AIM OF THE EXERCISE. Rewrite the passage of the news report on Angela Merkel's health that opens with "Some members of" and closes with "have told Reuters.", changing "mulling" to "considering".

SELECTED EXCERPT.

This week, the 64-year-old chancellor was spotted trembling uncontrollably for a third time in three weeks at a ceremony as she received Finnish Prime Minster Antti Rinne in Berlin. Her office has repeatedly denied any concerns over her health.
Some members of Chancellor Angela Merkel’s Christian Democratic Union party are mulling an earlier-than-planned handover of power amid concerns over the chancellor’s health, senior party sources have told Reuters.
“The tremors are fueling the CDI internal debate about whether the schedule agreed between Merkel and…[would be-successor Annegret] Kramp-Karrenbauer on not changing the guard until 2021 can hold,” an anonymous member of the CDU’s executive committee said.
Another senior party member voiced concerns over Kramp-Karrenbauer, who assumed office as leader of the CDU late last year, and who has since faced criticism over a series of gaffes, from her support of measures to govern speech online, to an awkward joke about transgender people during a stand-up set.
According to the official, Kramp-Karrenbauer’s slide in popularity has come “not just because of the mistakes, but rather because the CDU chief doesn’t really have a [platform].”
Prior to the handover of the CDU chairwomanship to Kramp-Karrenbauer late last year, Merkel had led the centre-right party for 18 years, during which time the party won four elections.
Other sources speaking to Reuters allayed concerns about the chancellor, saying neither Merkel nor Kramp-Karrenbauer have any intention of changing the planned handover of power date set for 2021, when Merkel will have served as chancellor for over 16 years.

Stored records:
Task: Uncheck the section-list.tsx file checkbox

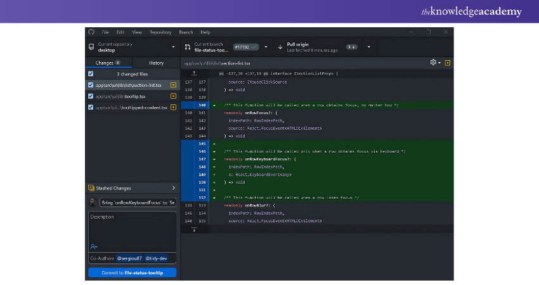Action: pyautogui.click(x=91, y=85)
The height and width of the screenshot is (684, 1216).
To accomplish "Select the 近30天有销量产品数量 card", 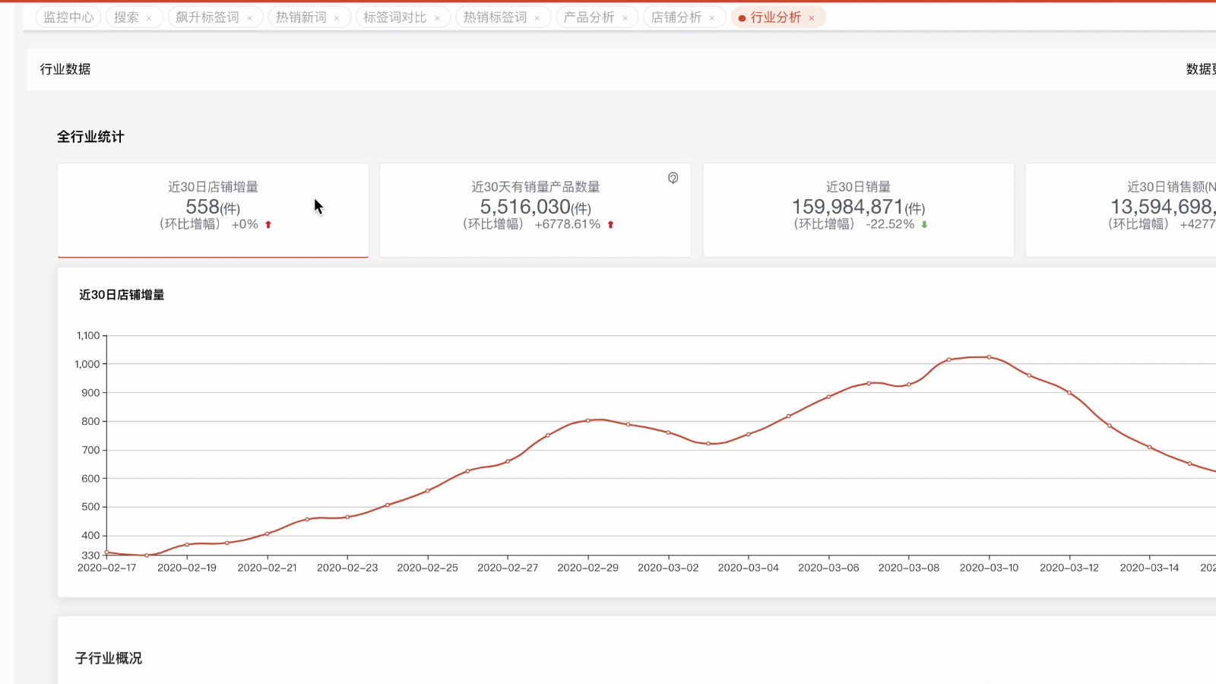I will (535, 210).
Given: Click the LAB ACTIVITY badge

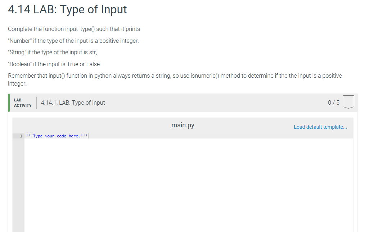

THE COMPLETED TASK.
Some members of Chancellor Angela Merkel’s Christian Democratic Union party are considering an earlier-than-planned handover of power amid concerns over the chancellor’s health, senior party sources have told Reuters.